Una amiga dijo con acierto que las palomas ya no le tienen miedo a nada. Lo peor, creo yo, es que ya no creen en nada. Se resisten a hacer lo que la naturaleza les indicaba y de pronto hasta el reino animal les resulta ajeno. Abandonaron la certeza del instinto en pos de adoptar la depresión del humano, que se obliga a sí mismo a trabajar y esclavizarse para no enfrentar el vacío, el infinito, la incertidumbre. Si uno lo piensa, estas palomas mutantes son pequeños reflejos grises de nuestras pequeñas almas grises sin esperanza. ¿Será el próximo animal que evolucione para en unos miles de años ser como nosotros? ¿Al mono no le alcanzó con transformarse en esto que somos que ahora la paloma busca lo mismo? ¿Eso es evolución?

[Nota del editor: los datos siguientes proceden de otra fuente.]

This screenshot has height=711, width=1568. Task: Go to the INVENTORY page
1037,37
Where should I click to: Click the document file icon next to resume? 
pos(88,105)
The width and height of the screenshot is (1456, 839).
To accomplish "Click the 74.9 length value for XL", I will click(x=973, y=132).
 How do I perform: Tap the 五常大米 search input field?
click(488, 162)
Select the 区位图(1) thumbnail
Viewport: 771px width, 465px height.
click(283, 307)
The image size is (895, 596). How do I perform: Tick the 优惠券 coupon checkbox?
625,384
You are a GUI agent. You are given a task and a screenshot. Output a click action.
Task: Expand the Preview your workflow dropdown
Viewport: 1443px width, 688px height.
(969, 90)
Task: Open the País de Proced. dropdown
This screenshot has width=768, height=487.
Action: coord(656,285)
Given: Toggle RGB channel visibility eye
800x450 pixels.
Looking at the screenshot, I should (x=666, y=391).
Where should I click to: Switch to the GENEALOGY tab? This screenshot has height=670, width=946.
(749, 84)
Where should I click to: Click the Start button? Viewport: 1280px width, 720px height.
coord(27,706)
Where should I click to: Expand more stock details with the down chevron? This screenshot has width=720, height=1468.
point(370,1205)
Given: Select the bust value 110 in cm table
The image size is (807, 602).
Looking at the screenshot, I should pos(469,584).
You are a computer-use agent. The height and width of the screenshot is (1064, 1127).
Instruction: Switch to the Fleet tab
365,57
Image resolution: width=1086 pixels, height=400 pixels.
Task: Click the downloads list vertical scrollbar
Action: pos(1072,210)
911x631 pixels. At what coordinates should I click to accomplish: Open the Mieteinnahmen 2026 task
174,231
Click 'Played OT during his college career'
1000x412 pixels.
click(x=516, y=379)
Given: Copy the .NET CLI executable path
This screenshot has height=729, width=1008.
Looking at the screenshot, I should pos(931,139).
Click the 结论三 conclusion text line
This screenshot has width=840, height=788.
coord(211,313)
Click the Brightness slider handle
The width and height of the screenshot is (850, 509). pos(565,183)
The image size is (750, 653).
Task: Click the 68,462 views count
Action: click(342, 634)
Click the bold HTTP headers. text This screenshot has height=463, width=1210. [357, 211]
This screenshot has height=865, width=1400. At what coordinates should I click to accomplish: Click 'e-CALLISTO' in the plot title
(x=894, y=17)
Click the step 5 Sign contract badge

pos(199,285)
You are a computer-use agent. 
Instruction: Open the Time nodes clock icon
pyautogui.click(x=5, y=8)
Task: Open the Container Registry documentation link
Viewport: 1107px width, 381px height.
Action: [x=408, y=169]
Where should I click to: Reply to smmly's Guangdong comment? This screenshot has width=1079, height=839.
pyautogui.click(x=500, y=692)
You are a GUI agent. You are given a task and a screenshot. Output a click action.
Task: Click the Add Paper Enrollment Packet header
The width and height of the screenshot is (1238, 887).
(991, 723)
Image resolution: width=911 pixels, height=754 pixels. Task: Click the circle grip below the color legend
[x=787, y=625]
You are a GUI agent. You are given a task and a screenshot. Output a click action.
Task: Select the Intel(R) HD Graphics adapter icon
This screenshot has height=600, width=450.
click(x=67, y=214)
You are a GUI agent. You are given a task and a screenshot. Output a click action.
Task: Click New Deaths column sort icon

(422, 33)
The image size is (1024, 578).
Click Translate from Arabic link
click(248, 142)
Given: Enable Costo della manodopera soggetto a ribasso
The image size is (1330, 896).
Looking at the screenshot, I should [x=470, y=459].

¡Oh, Palomas! ¡Oh, humanidad!



(1) No, no voy a buscar el lado psicoanalítico del asunto. Por suerte, vivir tantos años en México me ayudó a liberarme de ese infantilismo retorcido de fingir que todo, todo significa otra cosa. Piensen que si fuera así, esto que vivimos dejaría de ser una vida simbólica para pasar a ser una miserable mentira.